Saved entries
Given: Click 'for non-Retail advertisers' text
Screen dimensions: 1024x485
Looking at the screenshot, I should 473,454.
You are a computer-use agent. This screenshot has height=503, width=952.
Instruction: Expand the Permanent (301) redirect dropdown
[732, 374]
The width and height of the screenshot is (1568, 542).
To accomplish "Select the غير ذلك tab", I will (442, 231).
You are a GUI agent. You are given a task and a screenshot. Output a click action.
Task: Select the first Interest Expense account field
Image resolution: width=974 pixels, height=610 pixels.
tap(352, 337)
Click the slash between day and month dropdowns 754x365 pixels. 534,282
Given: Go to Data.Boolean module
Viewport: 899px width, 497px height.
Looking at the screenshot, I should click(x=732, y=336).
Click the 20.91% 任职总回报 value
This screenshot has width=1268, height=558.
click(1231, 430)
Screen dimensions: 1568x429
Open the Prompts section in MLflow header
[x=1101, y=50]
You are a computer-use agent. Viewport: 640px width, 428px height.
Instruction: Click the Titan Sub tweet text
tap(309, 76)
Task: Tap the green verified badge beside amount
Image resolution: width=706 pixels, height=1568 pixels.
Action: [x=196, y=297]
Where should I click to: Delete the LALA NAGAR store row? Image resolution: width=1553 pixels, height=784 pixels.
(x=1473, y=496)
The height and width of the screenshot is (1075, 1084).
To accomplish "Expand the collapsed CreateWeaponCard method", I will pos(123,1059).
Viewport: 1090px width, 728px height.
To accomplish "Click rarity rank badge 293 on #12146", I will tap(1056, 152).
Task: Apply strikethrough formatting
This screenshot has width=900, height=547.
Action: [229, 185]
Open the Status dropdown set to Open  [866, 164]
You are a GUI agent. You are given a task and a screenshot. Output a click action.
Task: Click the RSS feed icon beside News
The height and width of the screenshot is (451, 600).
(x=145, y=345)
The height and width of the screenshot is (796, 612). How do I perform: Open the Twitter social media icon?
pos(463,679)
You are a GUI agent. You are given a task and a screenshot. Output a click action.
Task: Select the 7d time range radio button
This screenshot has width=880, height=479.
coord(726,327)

DIRECTIONS: Go through the records. Copy each line where "beside" appears.

RESULT OF THIS TASK:
Task: Tap the green verified badge beside amount
Task: Click the RSS feed icon beside News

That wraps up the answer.